Leave out all pictures and retype exactly the lines from the one with "This screenshot has height=563, width=1000." through the last line of the material.

• [EXTRACTED INFORMATION]

------------------------------------------------------------------------

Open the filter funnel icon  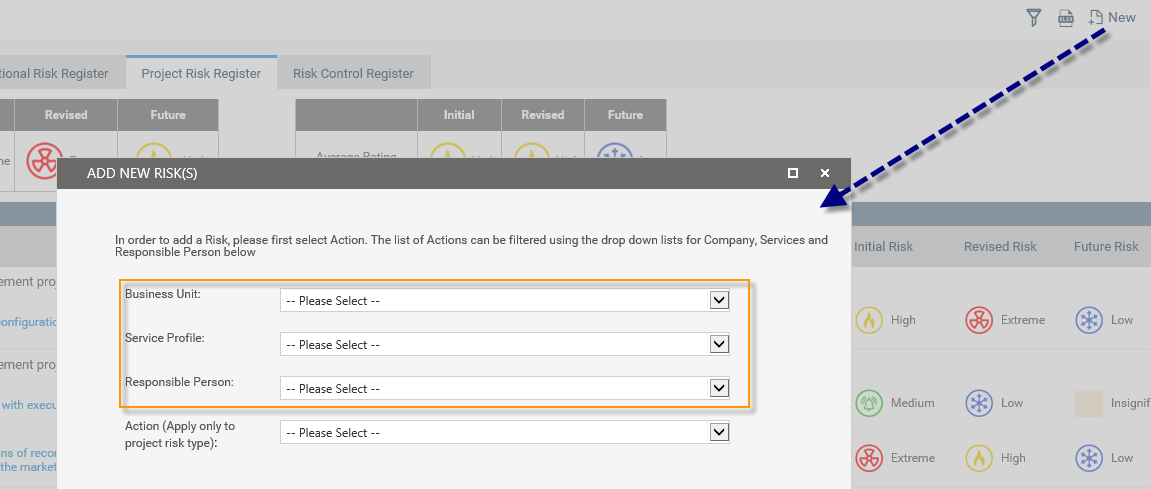(x=1034, y=18)
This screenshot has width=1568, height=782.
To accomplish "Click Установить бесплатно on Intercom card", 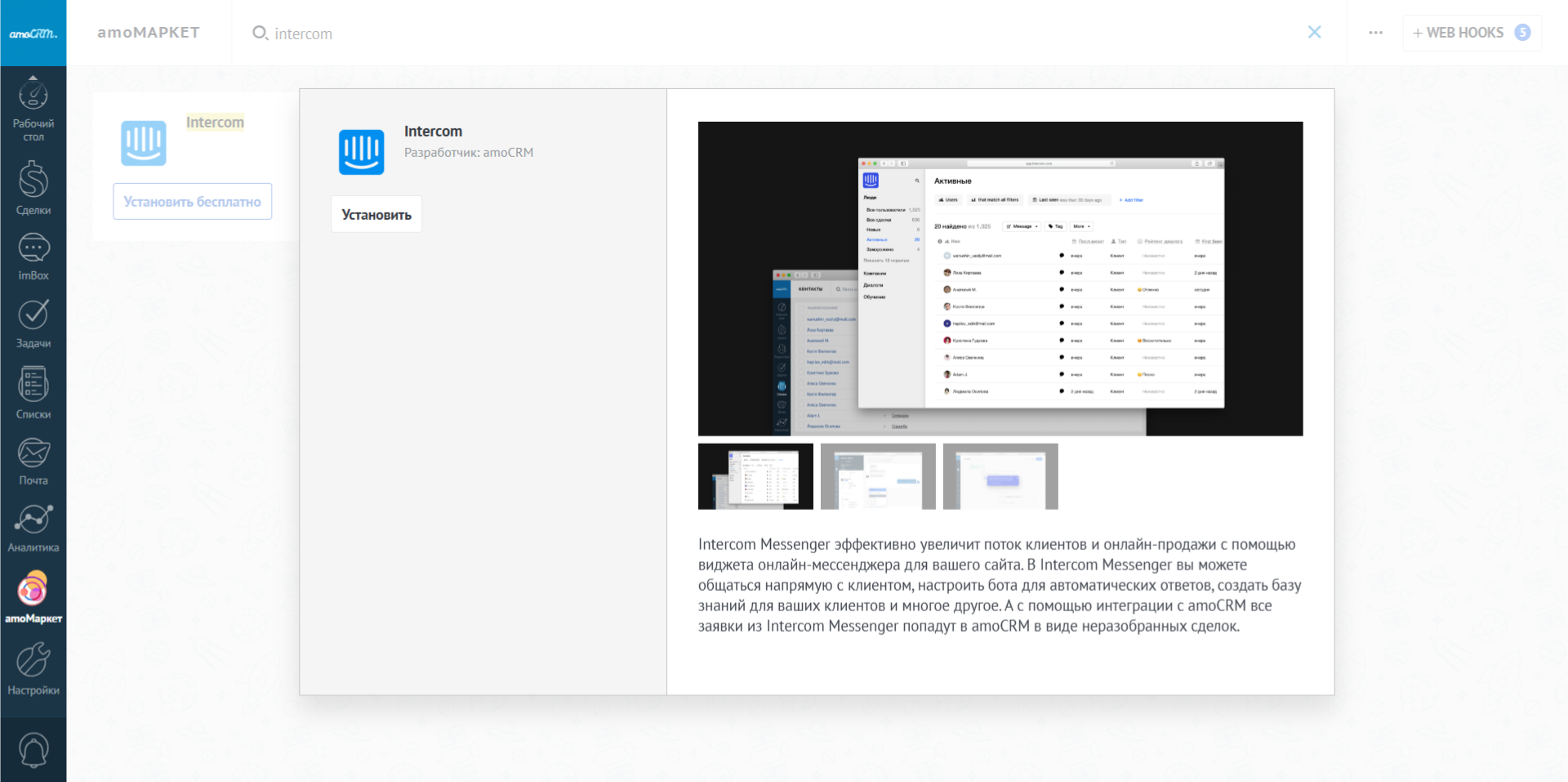I will tap(192, 202).

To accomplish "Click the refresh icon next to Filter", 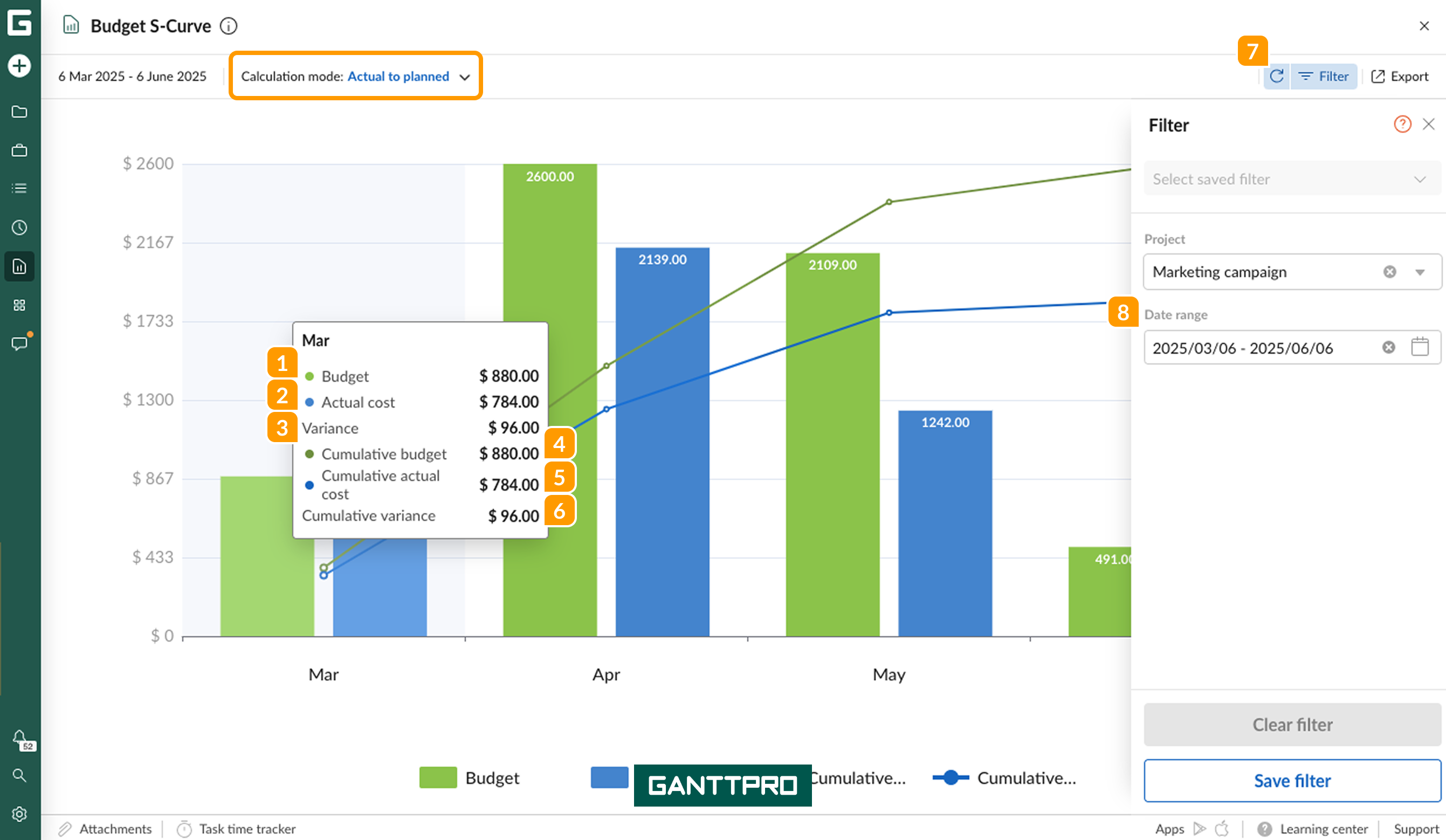I will (1276, 77).
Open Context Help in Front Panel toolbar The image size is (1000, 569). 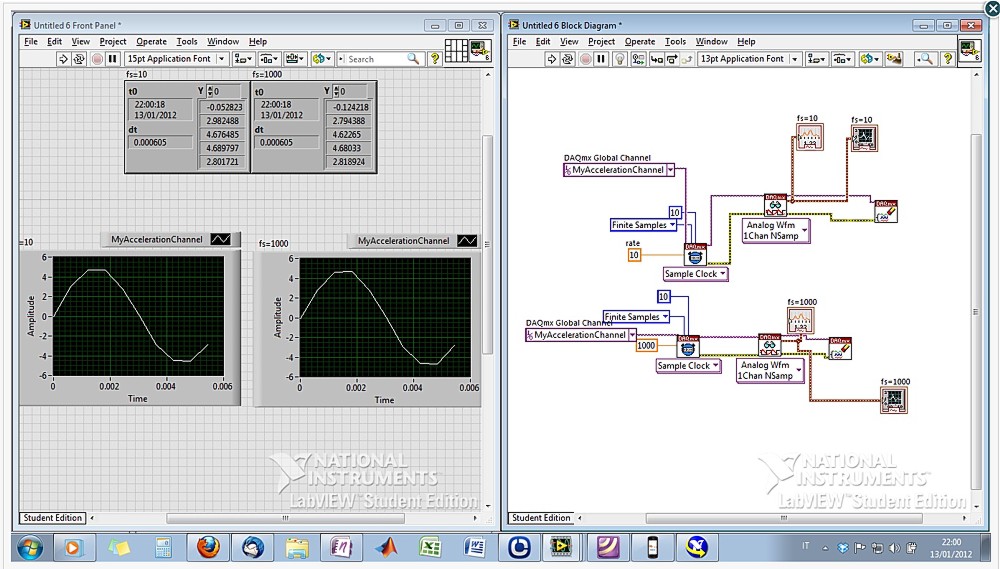click(435, 59)
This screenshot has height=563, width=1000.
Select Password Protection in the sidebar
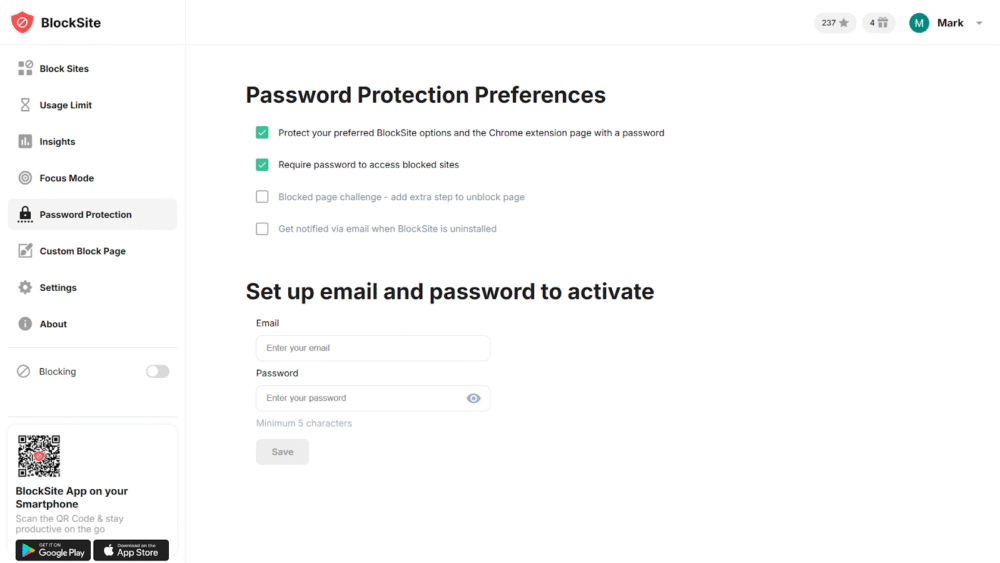(85, 215)
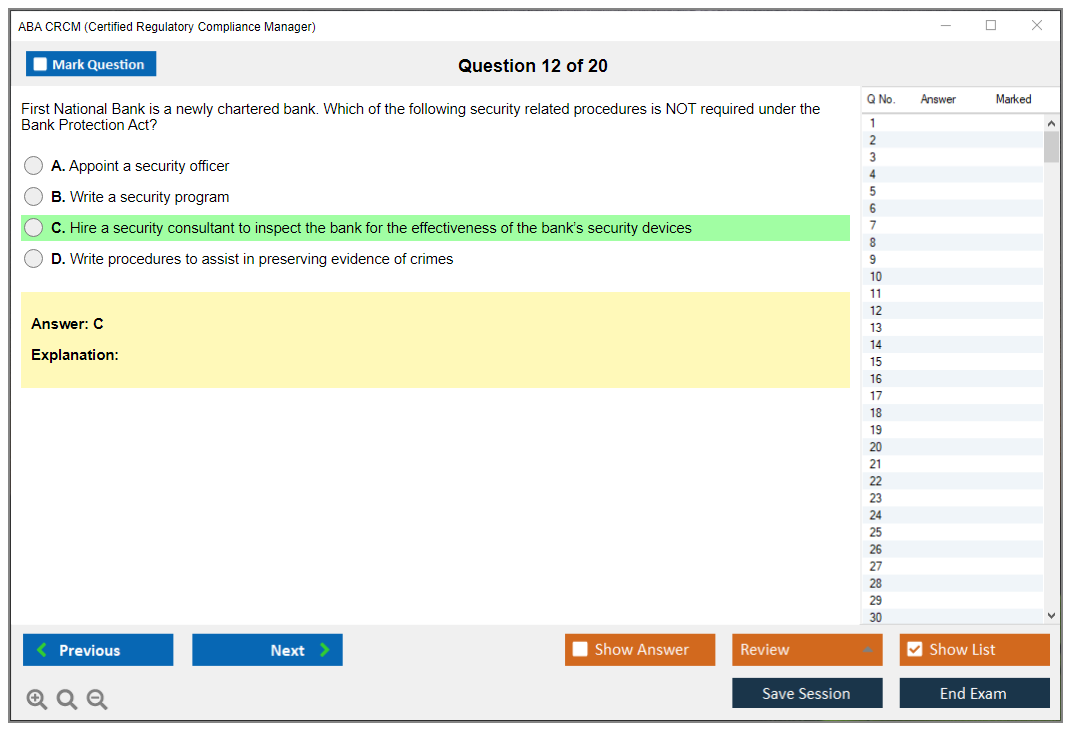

------------------------------------------------------------------------

• [REPLY]
This screenshot has height=563, width=1000.
Select Password Protection in the sidebar
(85, 215)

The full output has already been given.